Gulfstream Crane, LLC Chapter 11
Representation of private equity firm in the Chapter 11 case Gulfstream Crane, LLC in the Southern District of Florida. The private equity firm, through a wholly owned subsidiary, acquired Gulfstream’s business and certain principle assets as the plan sponsor of Gulfstream’s plan of reorganization for consideration of approximately $40 million. Confirmation of the plan was difficult and complex. Gulfstream’s secured debt exceeded $80 million and was held by twelve different purchase money secured lenders that each held purchase money secured liens on specific Gulfstream cranes and other equipment. The firm assisted the private equity firm in its negotiations with Gulfstream, the twelve secured creditors, and the committee to acquire the necessary support to confirm the plan over the objections to confirmation lodged by the opposing members.
Representation of this $500 million public company which was one of the country’s largest manufacturers and distributors of building products for manufactured housing and motor homes in its Chapter 11 case.

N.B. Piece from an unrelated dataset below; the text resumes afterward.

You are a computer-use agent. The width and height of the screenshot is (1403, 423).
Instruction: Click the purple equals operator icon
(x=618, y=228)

Representation of a hedge fund that was both a major creditor and equity holder of Delphi. The fund sought to serve as a lead plan proponent with the Debtors. The fund's proposal was determined not to be the highest and best proposal. Delphi ultimately confirmed another plan of reorganization with the assistance of the U.S. government and General Motors in conjunction with the GM Chapter 11 case. Creditors received significantly less than they would have received under the original plan proposal.
JHT Holdings, Inc.
Represent pre-petition secured lenders, that are also DIP and exit financing lenders and prospective equity owners of the company to be effected in a debt-for-equity swap in this national trucking transport company.
Represented The Bank of New York as agent for the first lien lenders in this Chapter 11 case in the Southern District of New York. Successfully defeated efforts by the Debtor and junior lienholders to effect a cramdown valuation of the agent’s collateral at $70 million. After a hotly contested evidentiary trial, the efforts by Wellman and the junior lienholders failed and the court found the value of the agent’s collateral to be $140 million - two times the amount proposed by the debtor and junior lienholders.

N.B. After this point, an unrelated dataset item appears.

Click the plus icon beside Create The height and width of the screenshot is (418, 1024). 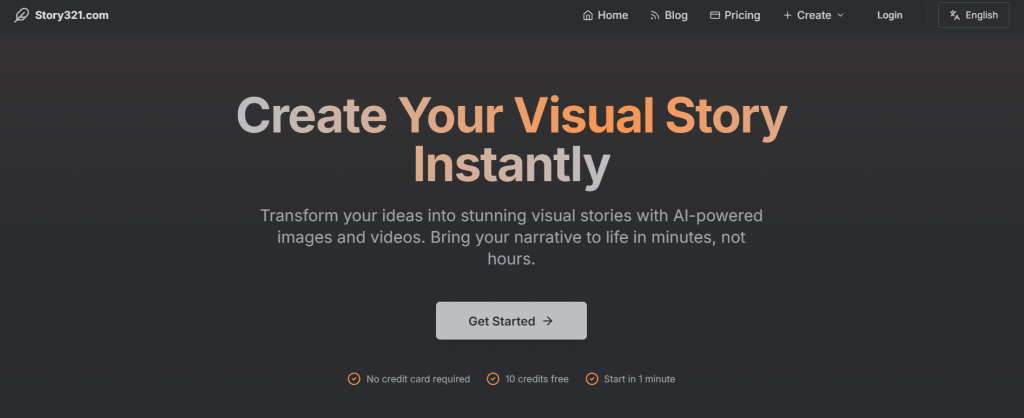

Fedders North America, Inc.
Represented Highland Capital Management, L.P. as secured lender in confirmed Chapter 11 case. Highland was a co-proponent of the plan of liquidation. Highland and the other lenders are also defendants in a lawsuit brought by the successor to the unsecured creditors' committee alleging multiple causes of action. In May 2009, the court issued a ruling, dismissing all claims against the lender defendants, including Highland, other than the aiding and abetting breach of fiduciary duty claim. We are currently defending Highland with regard to the remaining claim.
Bankruptcy Case - Retail
Represented the largest secured and unsecured creditors in the bankruptcy cases of one of North America's and Mexico's leading retail home decor companies.
Representation of Debtor - ATA Corporation
Represented this national certificated air carrier in its orderly Chapter 11 liquidation in the bankruptcy court in Indianapolis, Indiana. The case involves significant issues relating to the status of union contracts and WARN Act claims in airline liquidations.
Representation of Majority Secured Lender in Chapter 11 Case - Manufacturer of Tissue Products
Represented the majority secured lender in the Chapter 11 case, filed on Newark, New Jersey, of a leading manufacturer of tissue products with a strong presence in the Northeast.
American LaFrance Corporation
Represented American LaFrance in its Chapter 11 case in Delaware. The case involved the re-negotiation of substantial vendor and lessor relationships and resulted in American LaFrance's successful reorganization.